Puncta 03.10.22
MENURUT paham Yahudi, yang disebut sesama hanyalah mereka yang sebangsa, sepaham, seagama atau segolongan dengan mereka. Kitab Imamat 19;18 mendukung pemahaman ini.
Malah, mungkin ada orang Yahudi yang merasa bahwa mereka tidak perlu bergaul dengan orang dari golongan lain. Jadi, ahli Taurat mau mencobai Yesus dengan mengajukan masalah ini.
Fanatisme kelompok sangat ditekankan. Mereka hanya mau menolong orang yang sealiran atau seagama mereka. Kalau tidak sealiran tidak perlu ditolong, bahkan halal dijarah hartanya.
Yesus mengoreksi pendapat yang keliru ini dengan menceritakan tentang orang Samaria yang baik hati.

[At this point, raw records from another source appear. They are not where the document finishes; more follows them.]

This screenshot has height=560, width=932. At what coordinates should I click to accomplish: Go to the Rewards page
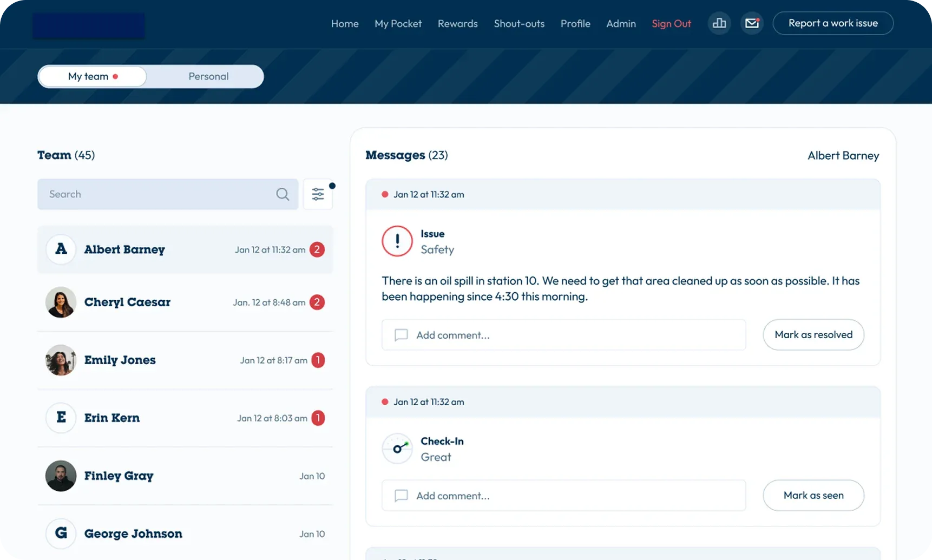pos(457,24)
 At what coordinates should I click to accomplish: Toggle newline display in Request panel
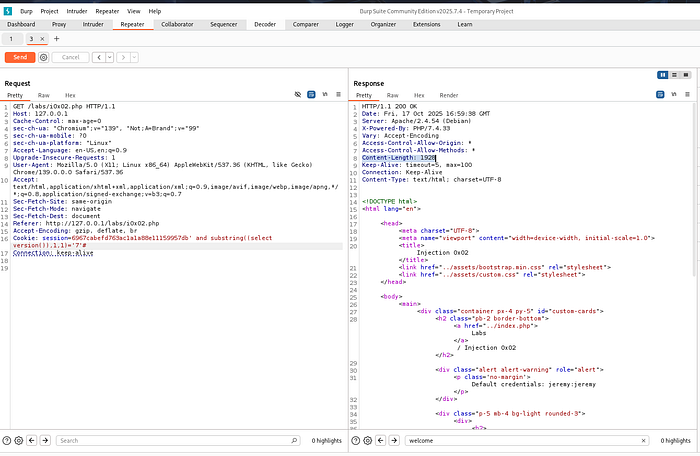pos(325,94)
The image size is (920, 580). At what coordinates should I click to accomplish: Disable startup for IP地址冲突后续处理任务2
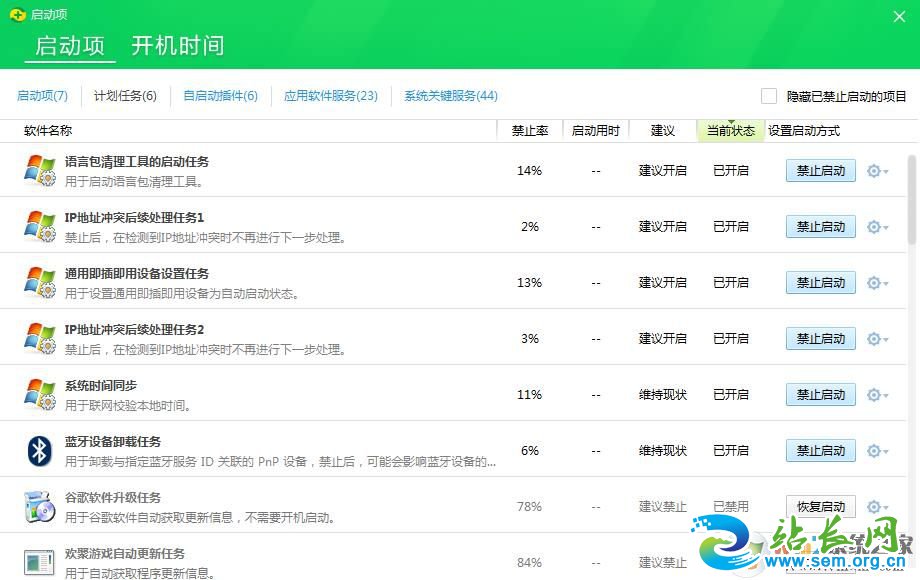(x=820, y=339)
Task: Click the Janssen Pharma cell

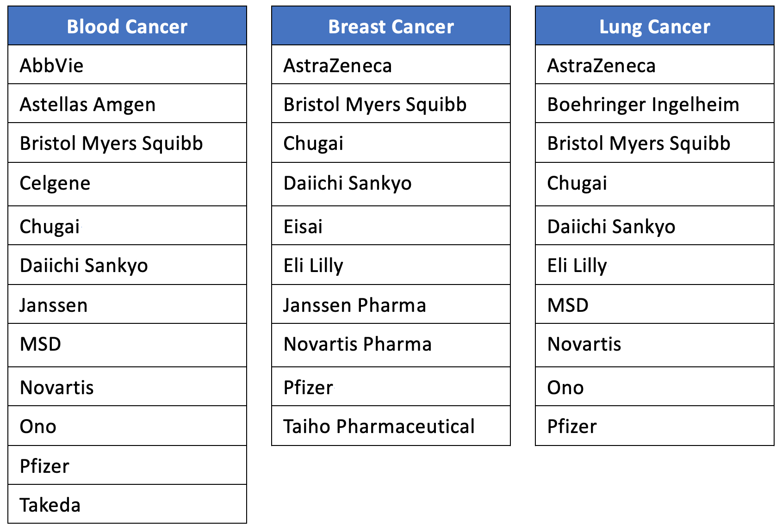Action: [x=354, y=305]
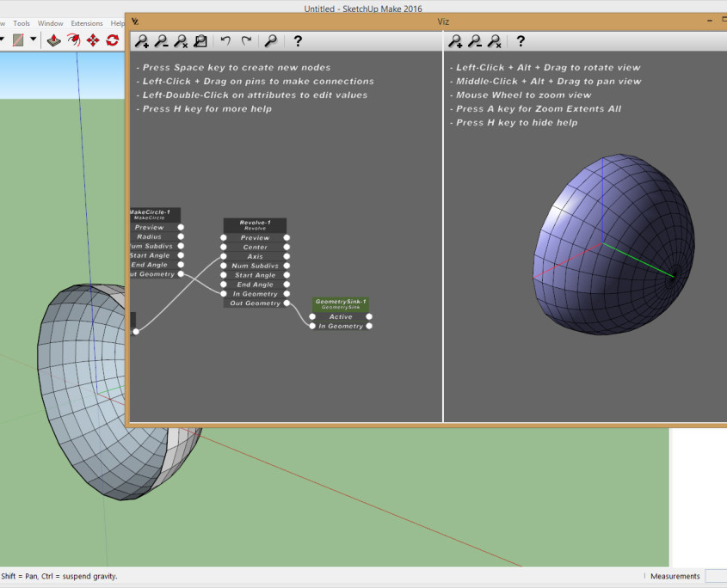Screen dimensions: 727x588
Task: Click the MakeCircle-1 Preview output pin
Action: tap(181, 227)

Ada orang yang dirampok habis-habisan di tengah jalan dan hampir mati. Lalu ada seorang imam yang lewat di jalan itu. Dia melihat orang yang dirampok itu tetapi tidak menolong.
Kemudian lewat juga seorang Lewi, namun ia juga tidak menolong. Imam dan Lewi adalah kelompok Yahudi saleh yang paham betul tentang hukum dan aturan dalam Taurat.
Justru orang-orang saleh seperti itu tidak melakukan apa-apa.
Lalu lewatlah orang Samaria. Ia tergerak oleh belas kasihan dan menolong orang itu. Orang Samaria yang dianggap orang kafir itu menolong dengan tidak tanggung-tanggung.
”Orang itu mendekati si sakit, dia membalut luka-lukanya, lalu menuangkan minyak dan anggur. Kemudian orang itu menaikkan dia ke atas keledainya, membawa dia ke penginapan, dan merawat dia. Besoknya, orang itu masih mengeluarkan dua dinar, lalu memberikannya kepada pengurus penginapan dan berkata, ’Rawatlah dia, dan kalau yang kamu belanjakan lebih dari ini, saya akan membayarnya saat saya kembali.”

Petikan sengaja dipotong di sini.